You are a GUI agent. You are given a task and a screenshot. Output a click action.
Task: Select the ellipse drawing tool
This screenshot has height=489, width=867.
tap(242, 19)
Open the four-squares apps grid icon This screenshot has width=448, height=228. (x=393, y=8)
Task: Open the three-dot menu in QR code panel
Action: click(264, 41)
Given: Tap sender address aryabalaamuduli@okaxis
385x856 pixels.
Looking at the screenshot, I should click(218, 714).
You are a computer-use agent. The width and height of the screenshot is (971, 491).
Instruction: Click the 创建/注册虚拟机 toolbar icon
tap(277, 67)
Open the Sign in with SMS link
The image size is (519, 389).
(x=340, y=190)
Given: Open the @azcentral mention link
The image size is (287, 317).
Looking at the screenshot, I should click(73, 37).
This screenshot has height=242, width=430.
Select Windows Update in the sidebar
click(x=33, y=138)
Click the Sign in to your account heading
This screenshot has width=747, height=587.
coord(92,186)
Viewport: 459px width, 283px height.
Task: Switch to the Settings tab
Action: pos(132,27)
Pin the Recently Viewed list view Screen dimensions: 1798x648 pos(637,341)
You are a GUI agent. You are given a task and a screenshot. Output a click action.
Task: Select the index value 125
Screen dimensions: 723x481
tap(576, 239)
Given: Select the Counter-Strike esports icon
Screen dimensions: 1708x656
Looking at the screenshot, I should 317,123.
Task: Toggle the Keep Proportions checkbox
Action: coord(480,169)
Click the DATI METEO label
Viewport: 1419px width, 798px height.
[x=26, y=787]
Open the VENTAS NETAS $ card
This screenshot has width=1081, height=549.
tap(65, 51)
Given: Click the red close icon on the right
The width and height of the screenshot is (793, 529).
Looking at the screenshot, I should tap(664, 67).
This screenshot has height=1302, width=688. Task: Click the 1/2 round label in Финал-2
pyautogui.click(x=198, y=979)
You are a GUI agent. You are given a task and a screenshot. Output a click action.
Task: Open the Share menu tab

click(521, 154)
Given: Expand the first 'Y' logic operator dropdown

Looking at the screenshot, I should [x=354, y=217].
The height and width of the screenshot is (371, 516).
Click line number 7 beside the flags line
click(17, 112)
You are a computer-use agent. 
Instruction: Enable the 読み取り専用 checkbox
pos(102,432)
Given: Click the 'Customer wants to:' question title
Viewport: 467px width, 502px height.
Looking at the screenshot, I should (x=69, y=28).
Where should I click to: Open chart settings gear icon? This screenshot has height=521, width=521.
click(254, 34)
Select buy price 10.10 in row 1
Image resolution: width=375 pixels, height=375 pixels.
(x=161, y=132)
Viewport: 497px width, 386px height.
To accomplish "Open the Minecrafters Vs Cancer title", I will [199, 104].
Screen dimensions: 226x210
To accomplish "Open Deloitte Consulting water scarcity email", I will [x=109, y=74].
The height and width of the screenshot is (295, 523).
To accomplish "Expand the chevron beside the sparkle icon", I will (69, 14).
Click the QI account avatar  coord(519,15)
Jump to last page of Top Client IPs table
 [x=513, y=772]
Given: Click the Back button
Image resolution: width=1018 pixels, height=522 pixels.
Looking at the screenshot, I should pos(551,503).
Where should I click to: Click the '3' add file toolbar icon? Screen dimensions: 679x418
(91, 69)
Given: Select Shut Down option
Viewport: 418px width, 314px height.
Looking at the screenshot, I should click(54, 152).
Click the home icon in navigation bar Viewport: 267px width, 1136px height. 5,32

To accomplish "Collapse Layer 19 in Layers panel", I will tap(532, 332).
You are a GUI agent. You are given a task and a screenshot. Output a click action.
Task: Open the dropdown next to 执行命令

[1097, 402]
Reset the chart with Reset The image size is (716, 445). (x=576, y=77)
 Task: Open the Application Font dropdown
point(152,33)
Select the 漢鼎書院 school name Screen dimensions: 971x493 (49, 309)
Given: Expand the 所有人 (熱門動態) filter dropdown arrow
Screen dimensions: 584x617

• [Exercise]: Please retype, with no changes, the lines that run from the first line of the entries to the line with "Given: Tap sender", both ends included.

• [Output below]:
You are a GUI agent. You are given a task and a screenshot. Output a click action.
Task: Select the ellipse drawing tool
This screenshot has height=489, width=867.
tap(242, 19)
Open the four-squares apps grid icon This screenshot has width=448, height=228. (x=393, y=8)
Task: Open the three-dot menu in QR code panel
Action: click(264, 41)
Given: Tap sender address aryabalaamuduli@okaxis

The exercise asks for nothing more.